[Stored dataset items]
++++++++++++++++++++
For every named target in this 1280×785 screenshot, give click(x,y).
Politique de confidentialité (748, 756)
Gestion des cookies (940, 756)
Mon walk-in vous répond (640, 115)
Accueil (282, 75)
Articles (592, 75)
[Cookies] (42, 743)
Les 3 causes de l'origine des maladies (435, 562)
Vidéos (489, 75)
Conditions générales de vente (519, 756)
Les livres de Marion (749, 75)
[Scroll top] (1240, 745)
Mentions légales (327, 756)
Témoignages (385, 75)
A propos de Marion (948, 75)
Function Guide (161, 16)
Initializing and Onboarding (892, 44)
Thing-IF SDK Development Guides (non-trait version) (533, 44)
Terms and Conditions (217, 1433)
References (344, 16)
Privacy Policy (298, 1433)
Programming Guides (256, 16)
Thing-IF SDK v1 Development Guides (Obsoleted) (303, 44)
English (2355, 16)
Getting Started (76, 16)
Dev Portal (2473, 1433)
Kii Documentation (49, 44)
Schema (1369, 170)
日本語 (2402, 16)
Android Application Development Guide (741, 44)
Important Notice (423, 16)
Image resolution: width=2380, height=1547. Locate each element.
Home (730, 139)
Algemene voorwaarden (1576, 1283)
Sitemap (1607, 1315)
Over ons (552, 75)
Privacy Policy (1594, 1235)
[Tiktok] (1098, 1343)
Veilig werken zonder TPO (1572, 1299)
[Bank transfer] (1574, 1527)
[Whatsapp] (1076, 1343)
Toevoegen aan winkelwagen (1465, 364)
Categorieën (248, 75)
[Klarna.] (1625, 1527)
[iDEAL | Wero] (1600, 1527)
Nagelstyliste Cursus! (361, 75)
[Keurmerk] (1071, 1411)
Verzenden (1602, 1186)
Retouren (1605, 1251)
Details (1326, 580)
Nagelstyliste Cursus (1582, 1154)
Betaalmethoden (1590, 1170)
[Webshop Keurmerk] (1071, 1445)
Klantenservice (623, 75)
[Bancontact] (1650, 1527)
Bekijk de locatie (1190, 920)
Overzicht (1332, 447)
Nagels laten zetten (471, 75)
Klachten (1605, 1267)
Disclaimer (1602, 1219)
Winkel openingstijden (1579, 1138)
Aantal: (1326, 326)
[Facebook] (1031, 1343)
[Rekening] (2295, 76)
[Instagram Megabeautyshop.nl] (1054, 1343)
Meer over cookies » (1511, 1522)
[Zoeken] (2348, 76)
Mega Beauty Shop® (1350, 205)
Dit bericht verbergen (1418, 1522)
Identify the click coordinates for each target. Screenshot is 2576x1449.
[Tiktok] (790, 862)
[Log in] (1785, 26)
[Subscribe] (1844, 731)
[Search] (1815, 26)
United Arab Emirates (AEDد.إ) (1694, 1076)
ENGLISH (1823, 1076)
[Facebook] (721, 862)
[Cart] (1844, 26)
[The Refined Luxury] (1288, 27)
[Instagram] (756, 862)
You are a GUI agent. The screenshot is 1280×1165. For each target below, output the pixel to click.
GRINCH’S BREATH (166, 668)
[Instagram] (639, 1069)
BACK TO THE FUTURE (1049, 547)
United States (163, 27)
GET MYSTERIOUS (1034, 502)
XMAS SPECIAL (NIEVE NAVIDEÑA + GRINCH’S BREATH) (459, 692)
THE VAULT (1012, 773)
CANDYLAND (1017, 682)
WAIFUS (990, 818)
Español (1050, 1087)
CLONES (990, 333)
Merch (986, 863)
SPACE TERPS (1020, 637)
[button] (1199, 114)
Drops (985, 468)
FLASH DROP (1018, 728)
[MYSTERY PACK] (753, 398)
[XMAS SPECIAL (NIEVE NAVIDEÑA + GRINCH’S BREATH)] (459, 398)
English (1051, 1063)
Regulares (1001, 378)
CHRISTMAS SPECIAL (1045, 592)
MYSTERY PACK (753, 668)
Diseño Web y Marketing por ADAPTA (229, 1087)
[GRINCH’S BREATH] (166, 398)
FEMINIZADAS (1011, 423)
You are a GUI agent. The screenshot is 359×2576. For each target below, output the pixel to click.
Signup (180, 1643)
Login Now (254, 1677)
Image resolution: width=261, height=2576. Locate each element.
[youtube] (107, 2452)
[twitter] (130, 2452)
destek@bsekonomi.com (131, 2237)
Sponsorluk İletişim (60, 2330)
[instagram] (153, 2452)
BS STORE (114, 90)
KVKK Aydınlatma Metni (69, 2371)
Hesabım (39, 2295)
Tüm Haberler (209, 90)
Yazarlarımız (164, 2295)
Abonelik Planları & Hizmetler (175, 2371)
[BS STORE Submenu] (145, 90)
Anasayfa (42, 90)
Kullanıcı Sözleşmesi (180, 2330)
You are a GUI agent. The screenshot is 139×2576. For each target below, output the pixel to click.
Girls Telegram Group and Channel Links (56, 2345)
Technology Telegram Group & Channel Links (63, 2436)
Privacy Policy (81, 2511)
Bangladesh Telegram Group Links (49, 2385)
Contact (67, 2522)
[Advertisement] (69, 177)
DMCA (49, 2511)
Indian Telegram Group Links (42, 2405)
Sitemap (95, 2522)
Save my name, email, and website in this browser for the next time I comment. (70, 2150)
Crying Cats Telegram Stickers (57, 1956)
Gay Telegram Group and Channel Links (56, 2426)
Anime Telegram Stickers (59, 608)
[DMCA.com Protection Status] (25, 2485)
++++++++++++++++++++
● ACTION ITEM: State the number of lines in the entries above that contain the word "resolution", and nothing more.

● EXERCISE OUTPUT: 2